# Stated exercise 1
Return the stretch of the leadership passage from "Many years ago, a" through "do the same.", copied word for word.
# Stated exercise 2
According to the opening of the leadership passage, what have successful leaders discovered?

# Provided passage
▬▬▬

The difference between successful people and successful leaders is this: Successful people have discovered what they are good at doing. But successful leaders have discovered what other people are good at doing and bring them alongside to encourage, hone their skills, train, equip and empower them to do it more often. I’ve learned that when I speak with confidence, more people enjoy it and are engaged with me and the program. If I am timid and don’t like to reach out to others, I can’t expect my sales staff or customer service people to do the opposite of what they see me doing.
Many years ago, a man named “Vandy” taught me sales techniques. He modeled the behavior they wanted to see in me. It worked each time. He didn’t yell, “Get off your backside and go sell!” Vandy took me with him, showed me how he attracted people, added value, showed friendliness — and then watched me do it the next time. Then he said, “Repeat what you saw me do for you in someone else’s life.”
Vandy modeled the behavior he wanted to see in me, equipped me with his behavior and then let me try it myself as he observed. I still use it today and lead others to do the same.

▬▬▬

# Available data
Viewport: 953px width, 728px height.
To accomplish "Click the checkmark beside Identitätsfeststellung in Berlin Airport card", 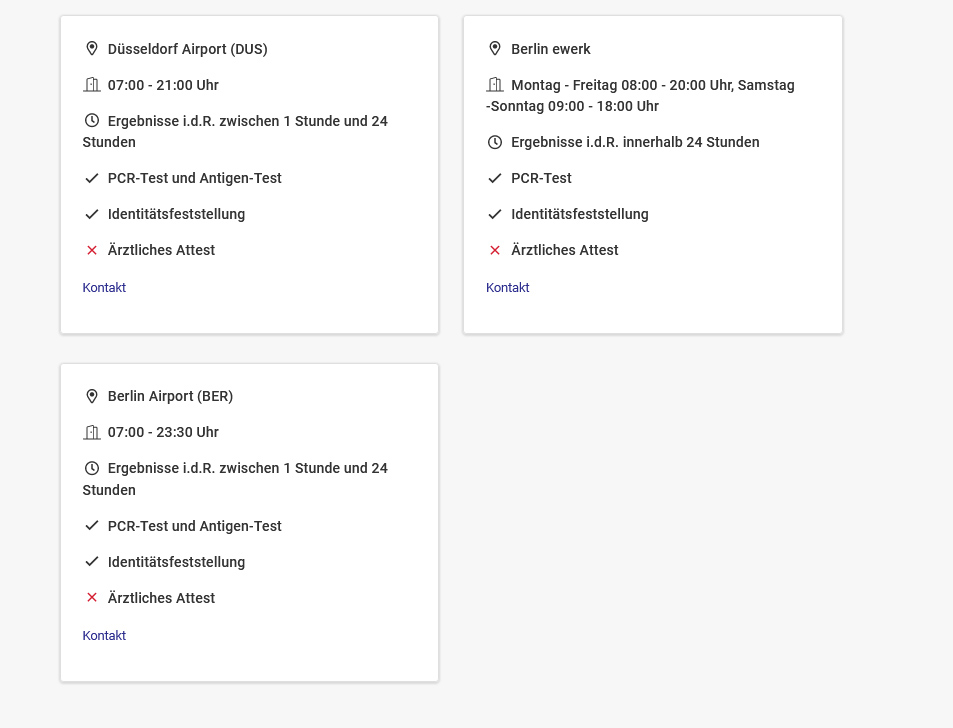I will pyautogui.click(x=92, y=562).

▬▬▬

# Correct output 1
Many years ago, a man named “Vandy” taught me sales techniques. He modeled the behavior they wanted to see in me. It worked each time. He didn’t yell, “Get off your backside and go sell!” Vandy took me with him, showed me how he attracted people, added value, showed friendliness — and then watched me do it the next time. Then he said, “Repeat what you saw me do for you in someone else’s life.”
Vandy modeled the behavior he wanted to see in me, equipped me with his behavior and then let me try it myself as he observed. I still use it today and lead others to do the same.

# Correct output 2
What other people are good at doing.